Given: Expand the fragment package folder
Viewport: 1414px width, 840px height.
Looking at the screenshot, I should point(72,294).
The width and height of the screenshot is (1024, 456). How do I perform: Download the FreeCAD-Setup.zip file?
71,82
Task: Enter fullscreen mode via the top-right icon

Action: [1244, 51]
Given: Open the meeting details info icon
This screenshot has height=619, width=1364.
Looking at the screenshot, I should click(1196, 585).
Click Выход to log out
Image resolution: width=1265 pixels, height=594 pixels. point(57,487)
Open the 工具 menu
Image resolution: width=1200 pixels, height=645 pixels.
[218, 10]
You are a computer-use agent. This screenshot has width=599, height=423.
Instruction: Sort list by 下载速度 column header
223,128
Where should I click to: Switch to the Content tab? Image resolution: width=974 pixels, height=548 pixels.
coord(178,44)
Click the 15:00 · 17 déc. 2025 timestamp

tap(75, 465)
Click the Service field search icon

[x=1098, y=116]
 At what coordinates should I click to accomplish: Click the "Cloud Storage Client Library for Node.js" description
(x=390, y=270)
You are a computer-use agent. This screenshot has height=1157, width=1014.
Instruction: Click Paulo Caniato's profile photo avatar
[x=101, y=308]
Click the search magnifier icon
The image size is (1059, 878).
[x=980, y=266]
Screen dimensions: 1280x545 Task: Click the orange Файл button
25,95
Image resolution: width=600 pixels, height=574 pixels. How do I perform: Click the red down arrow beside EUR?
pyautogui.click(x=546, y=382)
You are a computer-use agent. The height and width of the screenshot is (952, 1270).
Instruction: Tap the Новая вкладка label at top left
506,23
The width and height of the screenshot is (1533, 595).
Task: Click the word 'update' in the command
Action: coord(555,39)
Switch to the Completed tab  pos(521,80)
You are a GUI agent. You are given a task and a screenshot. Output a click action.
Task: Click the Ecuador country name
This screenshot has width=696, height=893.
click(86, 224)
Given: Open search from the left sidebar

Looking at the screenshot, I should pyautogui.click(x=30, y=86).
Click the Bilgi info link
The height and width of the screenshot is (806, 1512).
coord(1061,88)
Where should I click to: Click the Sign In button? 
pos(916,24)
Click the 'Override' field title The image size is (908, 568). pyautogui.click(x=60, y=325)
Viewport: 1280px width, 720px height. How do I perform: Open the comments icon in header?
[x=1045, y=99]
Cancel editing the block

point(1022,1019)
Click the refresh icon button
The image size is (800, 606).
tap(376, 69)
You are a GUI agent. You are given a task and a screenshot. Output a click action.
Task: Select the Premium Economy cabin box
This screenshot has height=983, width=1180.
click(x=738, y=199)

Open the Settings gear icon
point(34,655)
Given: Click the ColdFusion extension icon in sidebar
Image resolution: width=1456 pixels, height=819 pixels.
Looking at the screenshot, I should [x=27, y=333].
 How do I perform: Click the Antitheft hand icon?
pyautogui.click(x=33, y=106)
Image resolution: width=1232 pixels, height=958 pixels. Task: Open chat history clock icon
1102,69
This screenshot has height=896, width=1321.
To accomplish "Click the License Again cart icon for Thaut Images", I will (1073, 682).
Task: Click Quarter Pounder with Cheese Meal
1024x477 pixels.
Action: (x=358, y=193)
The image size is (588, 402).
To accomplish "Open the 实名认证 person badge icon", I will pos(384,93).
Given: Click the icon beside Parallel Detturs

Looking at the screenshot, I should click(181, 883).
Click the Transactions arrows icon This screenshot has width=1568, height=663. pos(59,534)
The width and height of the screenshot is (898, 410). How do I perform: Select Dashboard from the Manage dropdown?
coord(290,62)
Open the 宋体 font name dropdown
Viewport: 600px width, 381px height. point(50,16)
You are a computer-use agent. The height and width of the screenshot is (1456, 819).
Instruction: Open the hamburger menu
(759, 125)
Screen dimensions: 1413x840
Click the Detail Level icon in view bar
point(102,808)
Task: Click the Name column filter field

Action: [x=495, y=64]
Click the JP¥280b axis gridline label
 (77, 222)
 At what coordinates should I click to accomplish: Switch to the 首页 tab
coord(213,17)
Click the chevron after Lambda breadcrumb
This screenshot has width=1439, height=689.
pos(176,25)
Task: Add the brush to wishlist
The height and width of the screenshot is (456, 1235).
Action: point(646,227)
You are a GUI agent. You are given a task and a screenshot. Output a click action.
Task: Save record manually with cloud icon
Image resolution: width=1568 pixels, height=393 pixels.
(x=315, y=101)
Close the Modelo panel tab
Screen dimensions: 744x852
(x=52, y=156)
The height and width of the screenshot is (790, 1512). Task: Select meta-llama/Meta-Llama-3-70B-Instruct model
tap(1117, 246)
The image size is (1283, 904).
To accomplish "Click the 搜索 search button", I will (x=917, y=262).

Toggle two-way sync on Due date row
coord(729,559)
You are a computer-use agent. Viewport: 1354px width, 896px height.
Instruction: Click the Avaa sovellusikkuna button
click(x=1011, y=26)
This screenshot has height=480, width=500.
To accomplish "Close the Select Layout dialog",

★ ★ ★ ★ ★ ★ ★

**STATED TASK**
Rewrite the entries above, renaming every "Instruction" to "Goal" and leaving everything else unchanged.

**SOLUTION TO THE EXERCISE**
Given: Expand the fragment package folder
Viewport: 1414px width, 840px height.
Looking at the screenshot, I should point(72,294).
The width and height of the screenshot is (1024, 456). How do I perform: Download the FreeCAD-Setup.zip file?
71,82
Task: Enter fullscreen mode via the top-right icon

Action: [1244, 51]
Given: Open the meeting details info icon
This screenshot has height=619, width=1364.
Looking at the screenshot, I should click(1196, 585).
Click Выход to log out
Image resolution: width=1265 pixels, height=594 pixels. point(57,487)
Open the 工具 menu
Image resolution: width=1200 pixels, height=645 pixels.
[218, 10]
You are a computer-use agent. This screenshot has width=599, height=423.
Goal: Sort list by 下载速度 column header
223,128
Where should I click to: Switch to the Content tab? Image resolution: width=974 pixels, height=548 pixels.
coord(178,44)
Click the 15:00 · 17 déc. 2025 timestamp

tap(75, 465)
Click the Service field search icon

[x=1098, y=116]
 At what coordinates should I click to accomplish: Click the "Cloud Storage Client Library for Node.js" description
(x=390, y=270)
You are a computer-use agent. This screenshot has height=1157, width=1014.
Goal: Click Paulo Caniato's profile photo avatar
[x=101, y=308]
Click the search magnifier icon
The image size is (1059, 878).
[x=980, y=266]
Screen dimensions: 1280x545 Task: Click the orange Файл button
25,95
Image resolution: width=600 pixels, height=574 pixels. How do I perform: Click the red down arrow beside EUR?
pyautogui.click(x=546, y=382)
You are a computer-use agent. The height and width of the screenshot is (952, 1270).
Goal: Tap the Новая вкладка label at top left
506,23
The width and height of the screenshot is (1533, 595).
Task: Click the word 'update' in the command
Action: coord(555,39)
Switch to the Completed tab  pos(521,80)
You are a GUI agent. You are given a task and a screenshot. Output a click action.
Task: Click the Ecuador country name
This screenshot has width=696, height=893.
click(86, 224)
Given: Open search from the left sidebar

Looking at the screenshot, I should pyautogui.click(x=30, y=86).
Click the Bilgi info link
The height and width of the screenshot is (806, 1512).
coord(1061,88)
Where should I click to: Click the Sign In button? 
pos(916,24)
Click the 'Override' field title The image size is (908, 568). pyautogui.click(x=60, y=325)
Viewport: 1280px width, 720px height. How do I perform: Open the comments icon in header?
[x=1045, y=99]
Cancel editing the block

point(1022,1019)
Click the refresh icon button
The image size is (800, 606).
tap(376, 69)
You are a GUI agent. You are given a task and a screenshot. Output a click action.
Task: Select the Premium Economy cabin box
This screenshot has height=983, width=1180.
click(x=738, y=199)

Open the Settings gear icon
point(34,655)
Given: Click the ColdFusion extension icon in sidebar
Image resolution: width=1456 pixels, height=819 pixels.
Looking at the screenshot, I should [x=27, y=333].
 How do I perform: Click the Antitheft hand icon?
pyautogui.click(x=33, y=106)
Image resolution: width=1232 pixels, height=958 pixels. Task: Open chat history clock icon
1102,69
This screenshot has height=896, width=1321.
To accomplish "Click the License Again cart icon for Thaut Images", I will (1073, 682).
Task: Click Quarter Pounder with Cheese Meal
1024x477 pixels.
Action: (x=358, y=193)
The image size is (588, 402).
To accomplish "Open the 实名认证 person badge icon", I will pos(384,93).
Given: Click the icon beside Parallel Detturs

Looking at the screenshot, I should click(181, 883).
Click the Transactions arrows icon This screenshot has width=1568, height=663. pos(59,534)
The width and height of the screenshot is (898, 410). How do I perform: Select Dashboard from the Manage dropdown?
coord(290,62)
Open the 宋体 font name dropdown
Viewport: 600px width, 381px height. point(50,16)
You are a computer-use agent. The height and width of the screenshot is (1456, 819).
Goal: Open the hamburger menu
(759, 125)
Screen dimensions: 1413x840
Click the Detail Level icon in view bar
point(102,808)
Task: Click the Name column filter field

Action: [x=495, y=64]
Click the JP¥280b axis gridline label
 (77, 222)
 At what coordinates should I click to accomplish: Switch to the 首页 tab
coord(213,17)
Click the chevron after Lambda breadcrumb
This screenshot has width=1439, height=689.
pos(176,25)
Task: Add the brush to wishlist
The height and width of the screenshot is (456, 1235).
Action: point(646,227)
You are a GUI agent. You are given a task and a screenshot. Output a click action.
Task: Save record manually with cloud icon
Image resolution: width=1568 pixels, height=393 pixels.
(x=315, y=101)
Close the Modelo panel tab
Screen dimensions: 744x852
(x=52, y=156)
The height and width of the screenshot is (790, 1512). Task: Select meta-llama/Meta-Llama-3-70B-Instruct model
tap(1117, 246)
The image size is (1283, 904).
To accomplish "Click the 搜索 search button", I will (x=917, y=262).

Toggle two-way sync on Due date row
coord(729,559)
You are a computer-use agent. Viewport: 1354px width, 896px height.
Goal: Click the Avaa sovellusikkuna button
click(x=1011, y=26)
This screenshot has height=480, width=500.
To accomplish "Close the Select Layout dialog",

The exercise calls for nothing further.